Every user must use a crypto exchange to trade cryptocurrency assets. Did you know, however, that there are two distinct kinds of crypto exchanges? One is centralized and the other one is decentralized. Before we get into what a centralized and decentralized crypto exchange is, let’s first understand what a crypto exchange is.
A Cryptocurrency Exchange is a website where traders can exchange, purchase, or sell cryptocurrencies quickly. A crypto exchange typically supports over 20 different currencies to enable smooth trading. Each cryptocurrency exchange has its own set of rules and regulations in place to ensure that its users have access to digital currencies.
What is a centralized crypto exchange?
Basically, it’s a marketplace where you can buy and sell virtual currencies like cryptos. A third party is employed to secure and monitor the transactions on behalf of the user in these sorts of platforms. These transactions are not recorded by the blockchain system. Before using the tools supplied by centralized crypto exchanges, users are required to verify their personal information.
They must supply corporate information for verification, if the user represents a company. Customers on these platforms can withdraw a bigger amount of money, as verified users are given a larger withdrawal limit in addition to other customer service if there is a technical problem. Many people enjoy using centralized cryptocurrency exchanges since they provide flat pairs at consistent prices. It is a user-friendly and simple solution to help businesses embrace cryptocurrencies while still adhering to the strict standards that investors demand.
What is a decentralized crypto exchange?
A decentralized cryptocurrency exchange (DEX) is similar to a centralized crypto exchange, but it does not require the involvement of a third party. Because the funds in these exchanges are kept on the blockchain, they aren’t reliant on anybody else.

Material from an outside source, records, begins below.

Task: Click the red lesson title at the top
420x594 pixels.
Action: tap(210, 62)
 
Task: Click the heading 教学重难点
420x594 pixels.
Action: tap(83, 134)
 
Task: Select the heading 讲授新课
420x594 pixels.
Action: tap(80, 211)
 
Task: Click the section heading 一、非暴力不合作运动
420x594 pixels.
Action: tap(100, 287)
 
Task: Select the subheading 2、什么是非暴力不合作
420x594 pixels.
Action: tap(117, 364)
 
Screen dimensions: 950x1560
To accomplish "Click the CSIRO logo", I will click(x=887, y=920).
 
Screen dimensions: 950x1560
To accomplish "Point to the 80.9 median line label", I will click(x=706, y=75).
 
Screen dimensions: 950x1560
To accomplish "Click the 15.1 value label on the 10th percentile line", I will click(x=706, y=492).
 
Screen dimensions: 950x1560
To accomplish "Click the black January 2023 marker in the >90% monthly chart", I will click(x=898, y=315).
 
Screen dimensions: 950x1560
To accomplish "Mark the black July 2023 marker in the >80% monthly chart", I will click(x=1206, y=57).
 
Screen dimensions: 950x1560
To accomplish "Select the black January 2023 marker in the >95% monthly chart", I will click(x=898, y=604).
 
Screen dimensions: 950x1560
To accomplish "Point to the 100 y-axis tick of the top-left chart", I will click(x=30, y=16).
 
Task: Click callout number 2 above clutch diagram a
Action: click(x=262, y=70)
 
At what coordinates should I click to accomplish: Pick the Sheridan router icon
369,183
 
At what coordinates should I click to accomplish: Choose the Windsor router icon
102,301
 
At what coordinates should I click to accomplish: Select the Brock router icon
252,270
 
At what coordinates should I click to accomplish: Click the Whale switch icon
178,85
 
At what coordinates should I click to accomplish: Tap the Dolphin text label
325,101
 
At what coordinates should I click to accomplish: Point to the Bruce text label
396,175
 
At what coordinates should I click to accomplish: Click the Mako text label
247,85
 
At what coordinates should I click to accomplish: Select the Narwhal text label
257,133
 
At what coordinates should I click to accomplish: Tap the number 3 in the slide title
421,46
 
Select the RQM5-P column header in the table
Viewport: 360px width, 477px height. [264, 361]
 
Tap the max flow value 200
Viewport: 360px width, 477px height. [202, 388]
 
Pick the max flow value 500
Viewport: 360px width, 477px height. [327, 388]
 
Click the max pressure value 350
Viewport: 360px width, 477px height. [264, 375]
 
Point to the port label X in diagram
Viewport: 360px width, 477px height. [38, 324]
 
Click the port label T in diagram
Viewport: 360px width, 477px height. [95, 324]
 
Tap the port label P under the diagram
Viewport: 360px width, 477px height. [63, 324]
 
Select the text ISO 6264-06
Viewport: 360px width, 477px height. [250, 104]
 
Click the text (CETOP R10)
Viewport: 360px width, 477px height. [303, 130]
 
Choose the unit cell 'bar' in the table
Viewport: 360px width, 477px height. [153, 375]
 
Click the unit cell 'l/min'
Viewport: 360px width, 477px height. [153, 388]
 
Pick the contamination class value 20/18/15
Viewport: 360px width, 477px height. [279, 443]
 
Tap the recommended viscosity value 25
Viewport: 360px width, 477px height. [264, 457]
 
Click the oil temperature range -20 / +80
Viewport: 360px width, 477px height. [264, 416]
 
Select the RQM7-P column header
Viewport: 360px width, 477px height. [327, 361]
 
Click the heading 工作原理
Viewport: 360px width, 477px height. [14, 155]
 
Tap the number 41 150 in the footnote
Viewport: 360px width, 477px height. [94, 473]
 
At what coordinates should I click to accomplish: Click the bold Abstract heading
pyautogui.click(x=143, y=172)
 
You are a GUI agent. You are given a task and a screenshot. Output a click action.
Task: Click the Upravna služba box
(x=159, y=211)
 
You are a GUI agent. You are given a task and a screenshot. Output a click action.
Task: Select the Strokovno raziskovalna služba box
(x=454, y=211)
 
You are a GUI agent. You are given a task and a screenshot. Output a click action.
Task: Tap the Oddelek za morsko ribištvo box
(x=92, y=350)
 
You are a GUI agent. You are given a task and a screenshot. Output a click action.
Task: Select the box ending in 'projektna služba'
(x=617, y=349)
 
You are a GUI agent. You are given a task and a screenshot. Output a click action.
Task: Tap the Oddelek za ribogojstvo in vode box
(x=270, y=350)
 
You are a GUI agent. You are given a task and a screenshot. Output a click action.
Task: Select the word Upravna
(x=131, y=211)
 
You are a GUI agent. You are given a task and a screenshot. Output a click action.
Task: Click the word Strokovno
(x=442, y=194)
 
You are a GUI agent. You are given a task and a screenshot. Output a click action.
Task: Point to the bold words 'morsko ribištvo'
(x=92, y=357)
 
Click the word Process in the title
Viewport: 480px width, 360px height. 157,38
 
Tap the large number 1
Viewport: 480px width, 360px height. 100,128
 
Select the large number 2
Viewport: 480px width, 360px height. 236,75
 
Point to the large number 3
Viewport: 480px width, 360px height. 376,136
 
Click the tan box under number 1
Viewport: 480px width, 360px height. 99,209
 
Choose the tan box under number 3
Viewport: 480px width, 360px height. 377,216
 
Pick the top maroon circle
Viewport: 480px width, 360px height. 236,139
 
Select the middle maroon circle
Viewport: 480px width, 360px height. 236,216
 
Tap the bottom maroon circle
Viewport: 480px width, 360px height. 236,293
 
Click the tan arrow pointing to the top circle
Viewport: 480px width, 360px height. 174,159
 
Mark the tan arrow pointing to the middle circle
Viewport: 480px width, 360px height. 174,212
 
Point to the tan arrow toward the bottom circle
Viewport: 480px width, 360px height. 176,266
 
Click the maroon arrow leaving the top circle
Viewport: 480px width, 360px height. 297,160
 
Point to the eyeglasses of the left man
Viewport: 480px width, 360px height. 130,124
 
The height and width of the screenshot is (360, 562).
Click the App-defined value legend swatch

These exchanges, like Binance and OKEx, allow peer-to-peer trading (P2P) using an escrow system or proxy tokens. This is not the same as the IOU system employed by traditional cryptocurrency exchanges.
Security provided by the 2 systems
When it comes to security, centralized exchanges have very rigorous standards. Decentralized crypto exchanges, on the other hand, provide greater protection, since centralized exchanges are frequently targeted by hackers. Many security improvements have been made by centralized exchanges as a result of their past hacking experiences.
You should consider though that there is a smaller chance of losing funds in a decentralized exchange due to such activities. Decentralized exchanges are less prone to failure than their counterparts, since they are immune to single-point failures or multiple losses of funds.
Which is more popular?
At the moment, centralized crypto exchanges are undoubtedly more popular than decentralized ones. Because they were the first to enter the market, centralized exchanges offer greater liquidity and superior infrastructure.
Although there have been no significant crypto exchange hacks reported, the popularity of centralized cryptocurrency exchanges could drop significantly over the next few years. With time, more decentralized crypto exchanges will enter the market, which will unquestionably have an important influence on their success.
When it comes to features, centralized cryptocurrency exchanges have a big advantage over decentralized crypto exchanges.
Margin trading, spot trading, portfolio management tools, and other services are all available through centralized exchanges. DEXs are unable to provide margin trading, and they have limited options for orders.